# Acción requerida 1
Según el texto sobre la política chilena, ¿en qué año comenzó aproximadamente el proceso de deterioro?
# Acción requerida 2
Sustituye "centro" por "sector moderado" y copia todo lo que va desde "El fenómeno más" hasta "del siglo XX." en el texto sobre la política chilena.

# Texto de estudio
+===+
La otra razón para que sea extremo es que en el Consejo Constitucional se creó una mayoría tan sorpresiva, que sus adversarios (e incluso sus posibles aliados) aún no parecen convencidos de que eso haya ocurrido. Y es extremo, finalmente, porque el Partido Republicano, a cuya derecha no hay nada más, ha ejercido su hegemonía con sólo algunas, pocas, concesiones.

Al mismo tiempo, quienes crean que el proyecto de Constitución será intragable, corren un alto riesgo apostando al rechazo. Las encuestas actuales todavía son malas consejeras y serán malos aliados quienes fueron estandartes del proceso anterior. Para ese grupo, podría ser una tercera derrota sucesiva, más cerca de la sepultura que del fracaso. Es una encrucijada complicada; cada quien tendrá que calibrar con mucho cuidado el estado de ánimo del país después de un largo calendario de confrontaciones y recuerdos de confrontaciones.

La pregunta inesquivable es por qué Chile ha estado sometido a sobresaltos tan agudos y a opciones tan polarizadas. El estado de crisis se remonta por lo menos hasta el 2019 (algunos creen que más atrás) y no ha cesado de producir convulsiones. Una de ellas fue, nada menos, la elección presidencial del 2021, que supuso conjuntamente el acceso al poder de una nueva generación y un nuevo pathos político. Eso no significa que el gobierno de Gabriel Boric inevitablemente tenga que ser caracterizado como el cuatrienio más polarizado desde 1990, pero, por ahora, hasta los 21 meses que cumplirá en diciembre, sí lo habrá sido.

El fenómeno más significativo ha sido la implosión del centro, ese sector que por casi la mitad de la historia republicana, con la ropa de distintos partidos, equilibró, o moderó, no sólo el debate, sino también la administración de las mayorías. Cada vez que el centro, más grande o más pequeño, se alió con los grupos polares, la izquierda o la derecha, creó las condiciones de gobernabilidad para el siguiente período. Así fue en la mayor parte del siglo XX.

El proceso de deterioro comenzó más o menos en el 2016, en casi perfecta sincronía con lo que estaba ocurriendo en el resto del mundo. Para los grupos situados en los polos, puede haber sido un fenómeno largamente esperado, pero es un hecho que, en Chile como en otras partes, no ha significado primeramente una “agudización de las contradicciones”, sino sobre todo un alto grado de ingobernabilidad. En los parlamentos, la ausencia del centro es a lo menos igual de gravitante que la multiplicación de partidos: la mediación queda entregada, no a unos partidos moderados, sino más bien a partidos que funcionan como “vientres de alquiler” en favor de personas que quieren una vía rápida para ingresar al poder político.
+===+
# Listado de datos
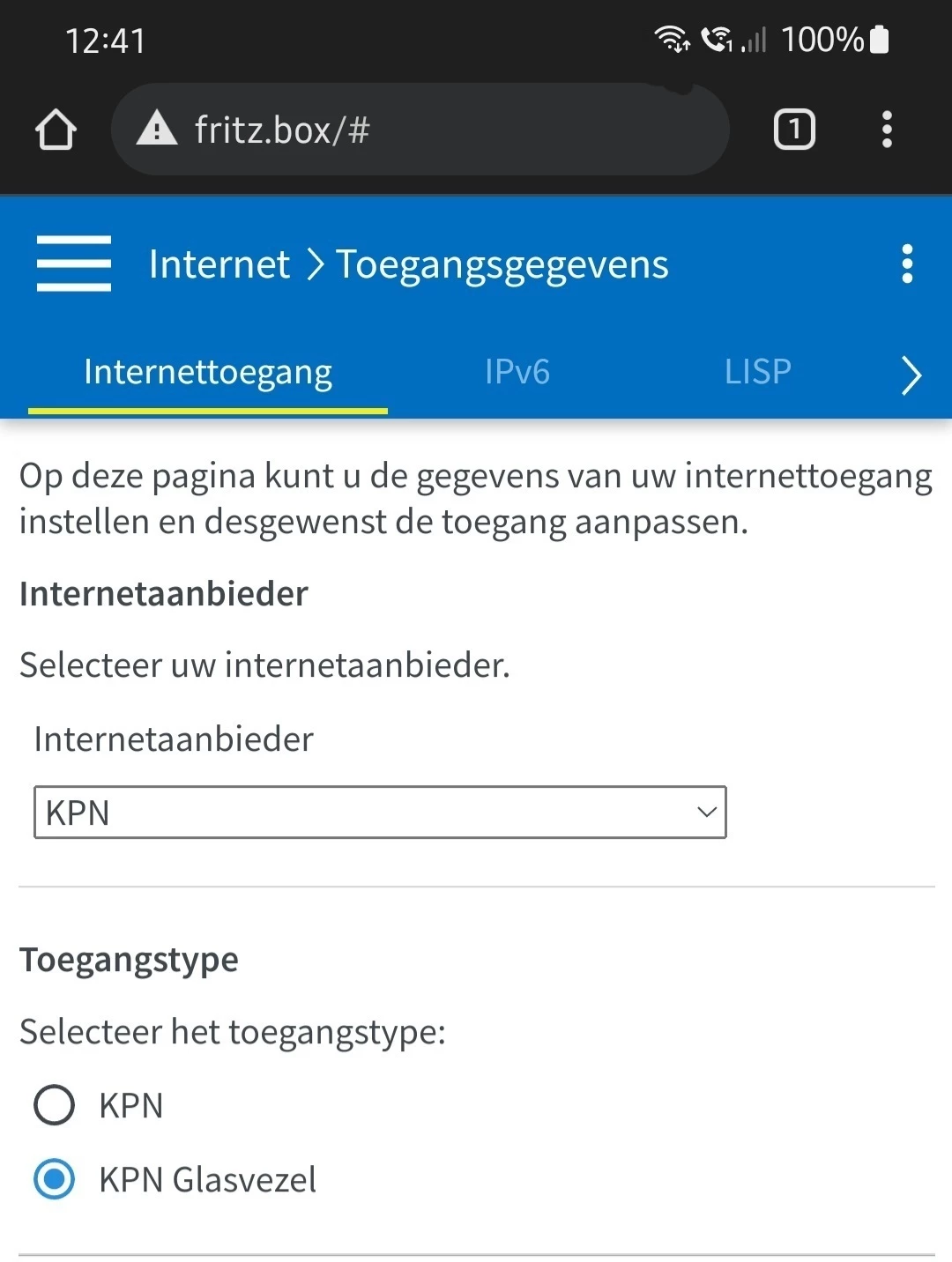Expand the Internetaanbieder dropdown

point(379,812)
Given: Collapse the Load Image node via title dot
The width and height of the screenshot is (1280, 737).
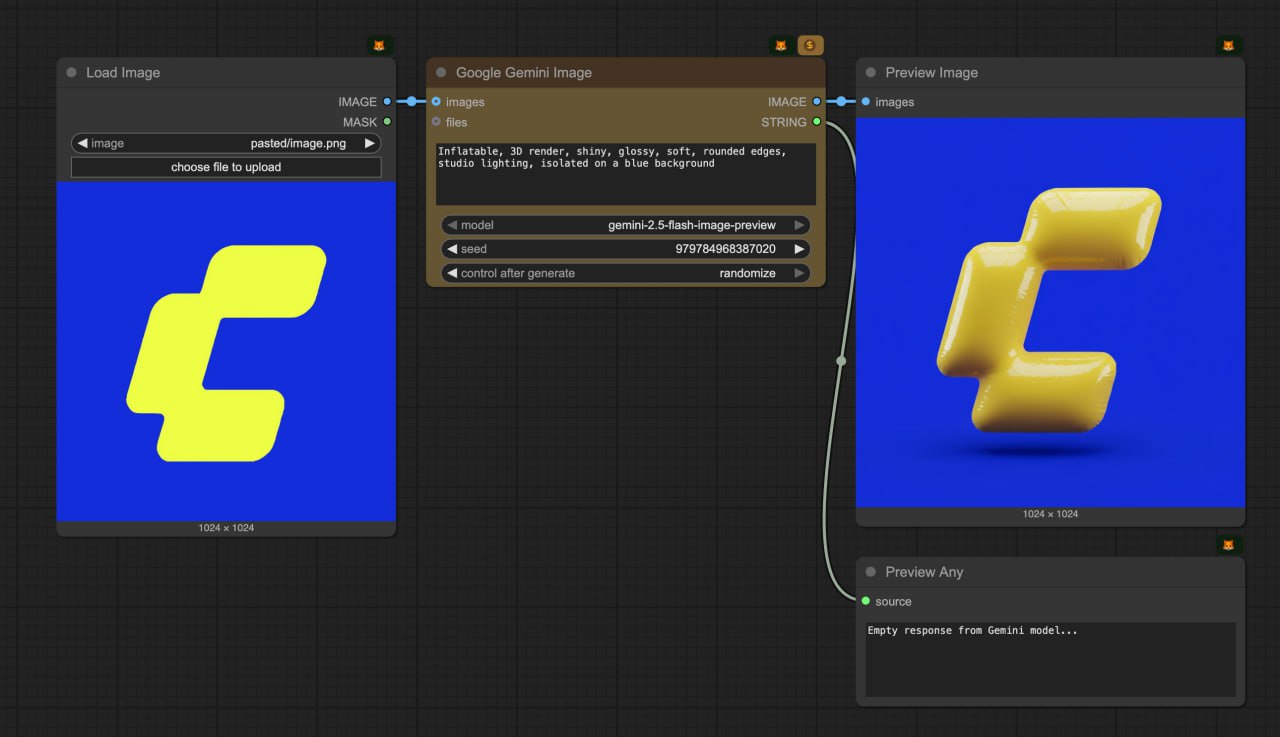Looking at the screenshot, I should [x=71, y=73].
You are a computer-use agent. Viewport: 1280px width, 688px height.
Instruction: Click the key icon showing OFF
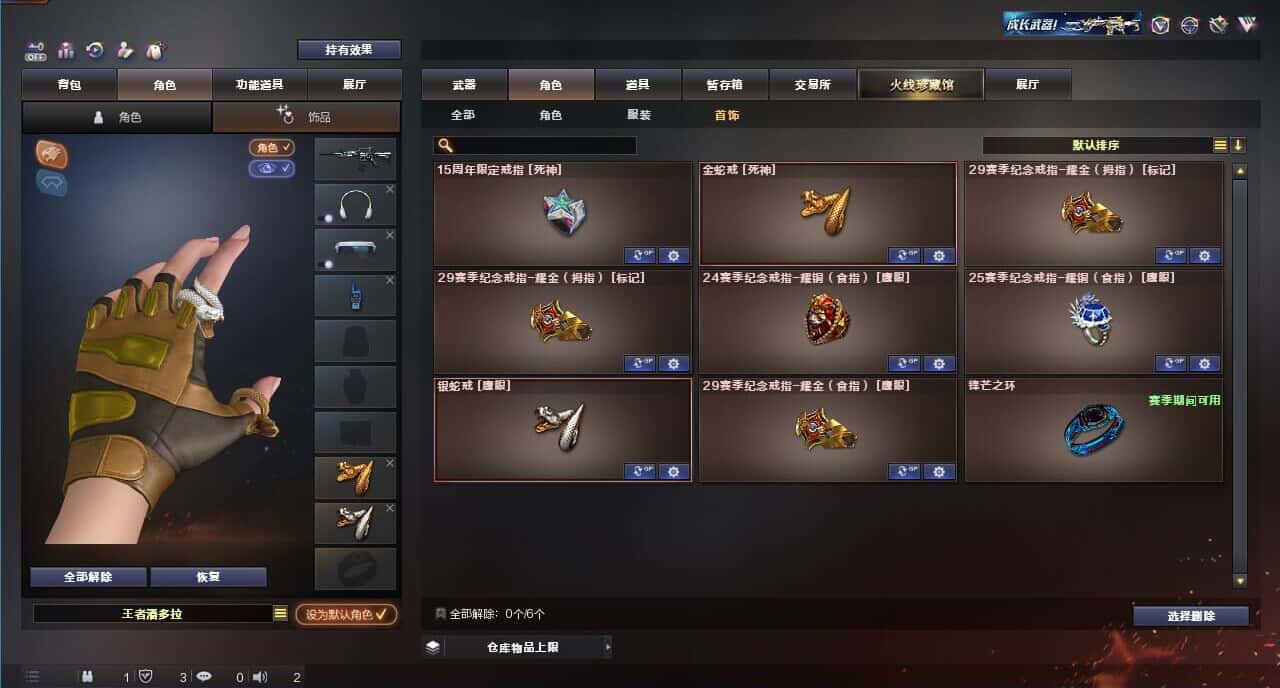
+===+
# Solución 1
Más o menos en el 2016.

# Solución 2
El fenómeno más significativo ha sido la implosión del sector moderado, ese sector que por casi la mitad de la historia republicana, con la ropa de distintos partidos, equilibró, o moderó, no sólo el debate, sino también la administración de las mayorías. Cada vez que el sector moderado, más grande o más pequeño, se alió con los grupos polares, la izquierda o la derecha, creó las condiciones de gobernabilidad para el siguiente período. Así fue en la mayor parte del siglo XX.